### Aim of the exercise
Leave out the pictures and output exactly the lines below from the one with "Given: Click the" down to the one with "Viewport: 680px width, 522px height.", both of them included.

### Supplied records
◆ ◆ ◆

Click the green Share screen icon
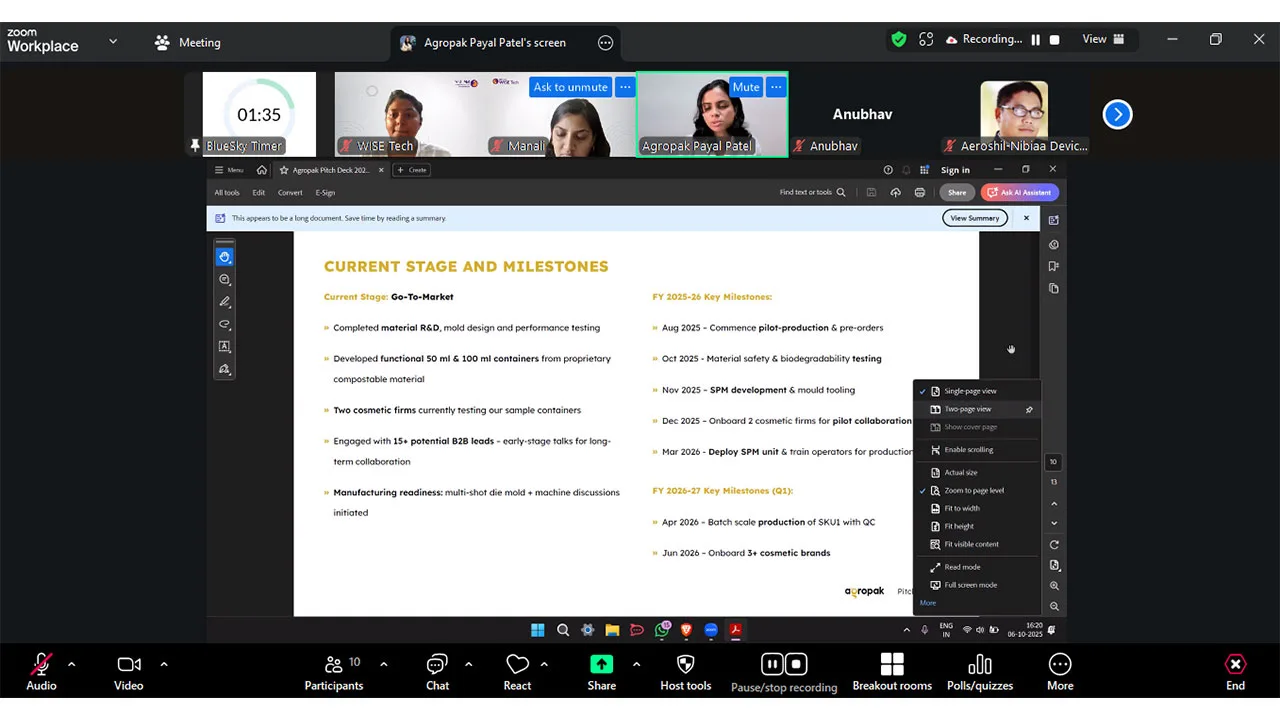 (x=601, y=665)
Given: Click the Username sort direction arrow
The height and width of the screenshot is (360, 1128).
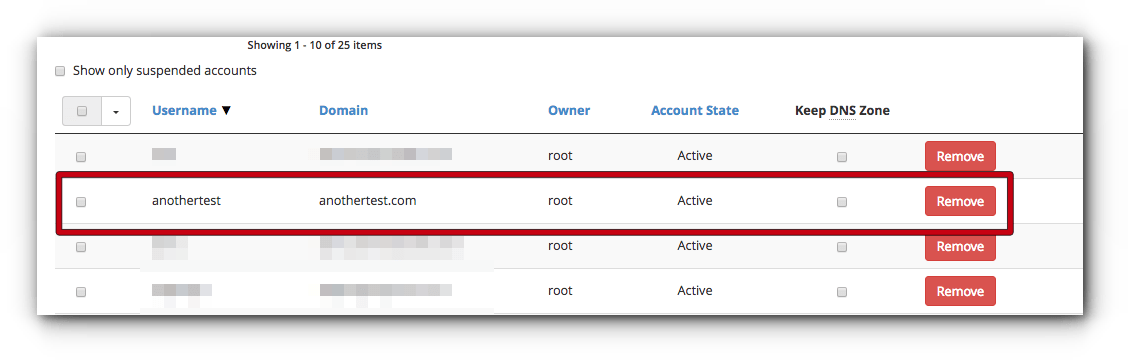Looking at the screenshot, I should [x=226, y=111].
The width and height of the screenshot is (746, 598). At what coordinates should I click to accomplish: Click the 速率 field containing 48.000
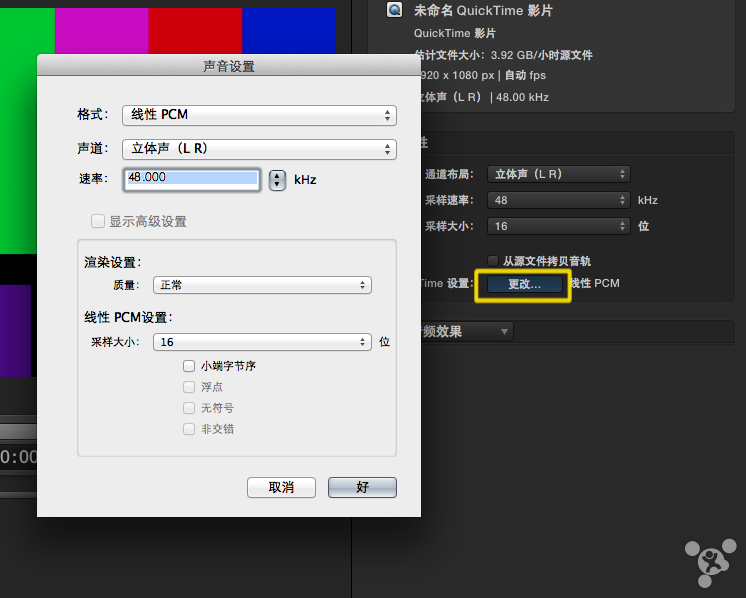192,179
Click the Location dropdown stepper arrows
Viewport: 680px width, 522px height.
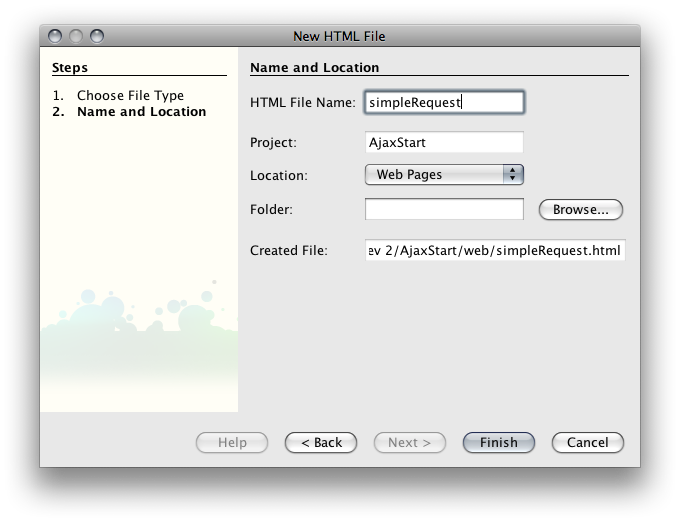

◆ ◆ ◆

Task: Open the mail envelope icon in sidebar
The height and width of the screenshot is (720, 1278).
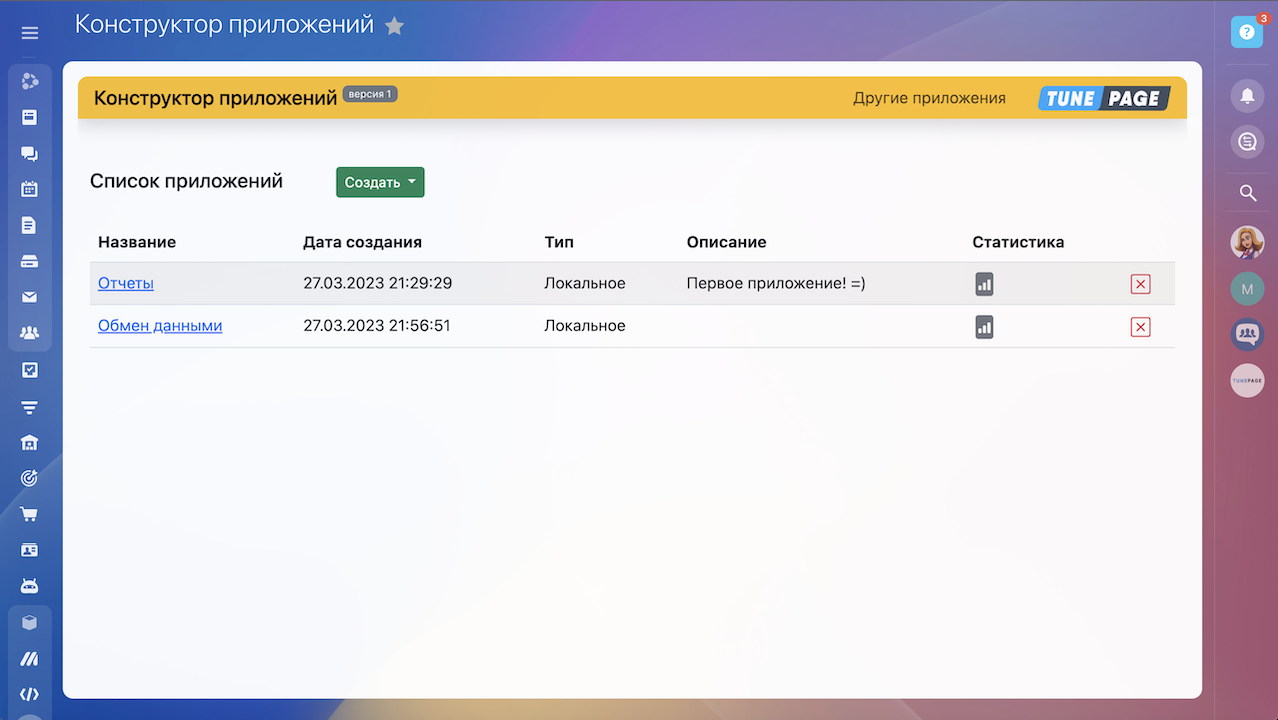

◆ ◆ ◆

### Written response
Given: Click the Username sort direction arrow
The height and width of the screenshot is (360, 1128).
Looking at the screenshot, I should [x=226, y=111].
The width and height of the screenshot is (746, 598). At what coordinates should I click to accomplish: Click the 速率 field containing 48.000
192,179
Click the Location dropdown stepper arrows
Viewport: 680px width, 522px height.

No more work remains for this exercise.